The Increase in Employee Endpoint Devices
In the past, employees used a single device, usually one that is stationary and connected to their organization’s IT-maintained firewall. Now, however, many employees use multiple mobile devices: 26% have a minimum of two devices from their employer, and 5% have five or more.
This means that businesses need a clear, concise BYOD policy that all employees must adhere to in order to maintain a level of security. According to the Institute for Critical Infrastructure Technology, unsecure mobile devices are especially susceptible to ransomware. Backup and recovery solutions will help with this, but a clear BYOD policy will help stop problems at the endpoint — before they happen.
Working with Employees
The convenience of BYOD is one of its biggest selling points, but it also means that the devices are not under the full control of IT professionals. IT professionals need to work with employees, which means not only training them to consider security alongside flexibility, but also taking into account the habits and needs of their end users. Monitoring and tracking employee behavior will help IT understand what apps are being accessed, how safe they are, and whether or not they should be allowed within the company environment. A clear policy will also help employees understand what personal data they can mix with their business data.

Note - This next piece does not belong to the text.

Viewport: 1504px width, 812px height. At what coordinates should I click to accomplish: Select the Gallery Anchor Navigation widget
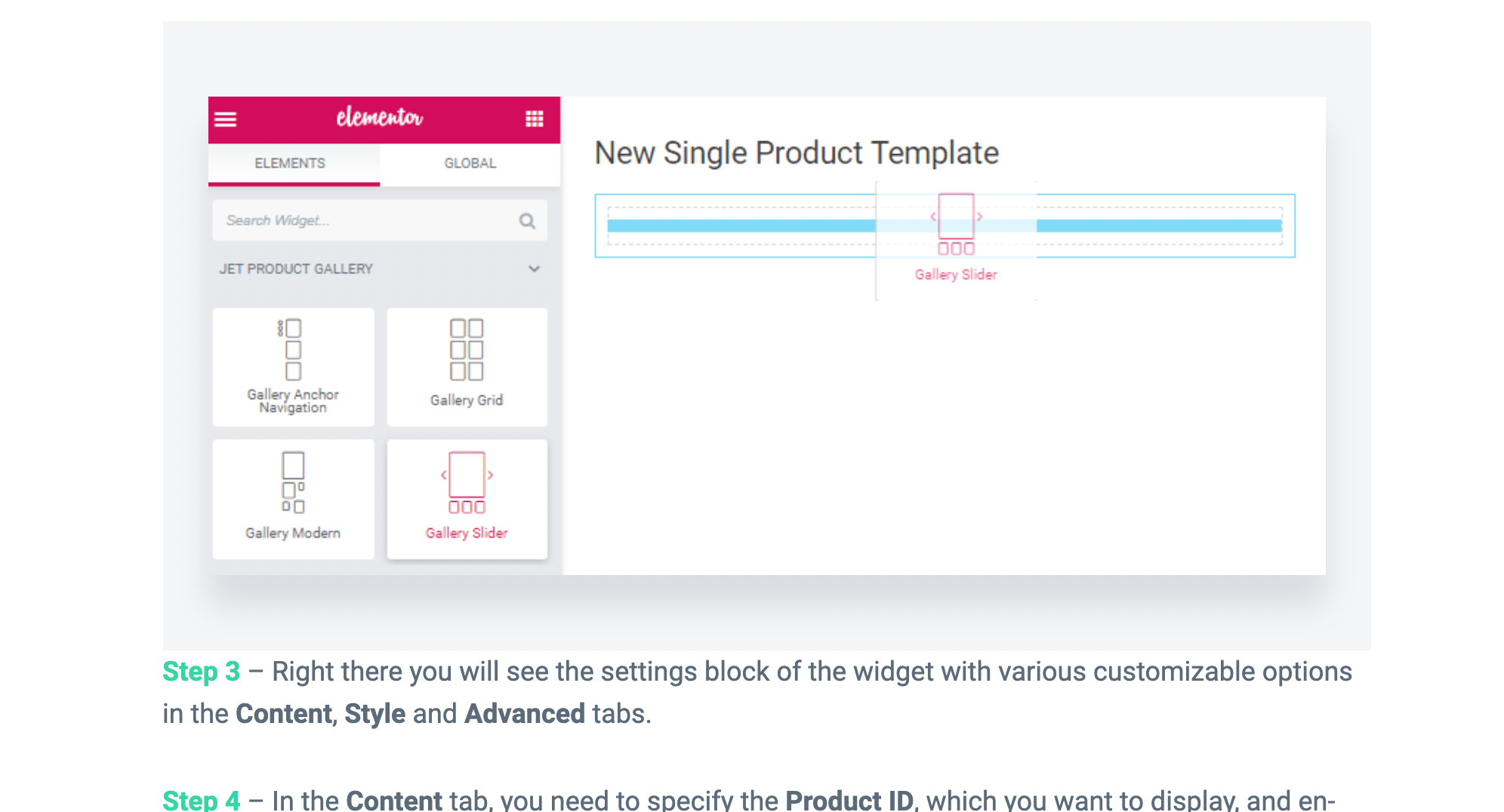(293, 367)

Education and Communication
Uneducated employees often have bad habits that can harm a business’s security, but because they haven’t had the proper training, they don’t know that these habits can compromise their devices. Education and open communication is key to changing bad habits and improving security at all levels. At the same time, IT professionals need to be flexible so that they can adapt to ever-changing technology and the working environment.
Although it may seem like a lot of work, especially for an already established business with multiple employees, a clear BYOD policy will ensure better security and less confusion. Educating and communicating with employees will reduce the risk of ransomware at the end point and help eradicate bad habits, without sacrificing flexibility.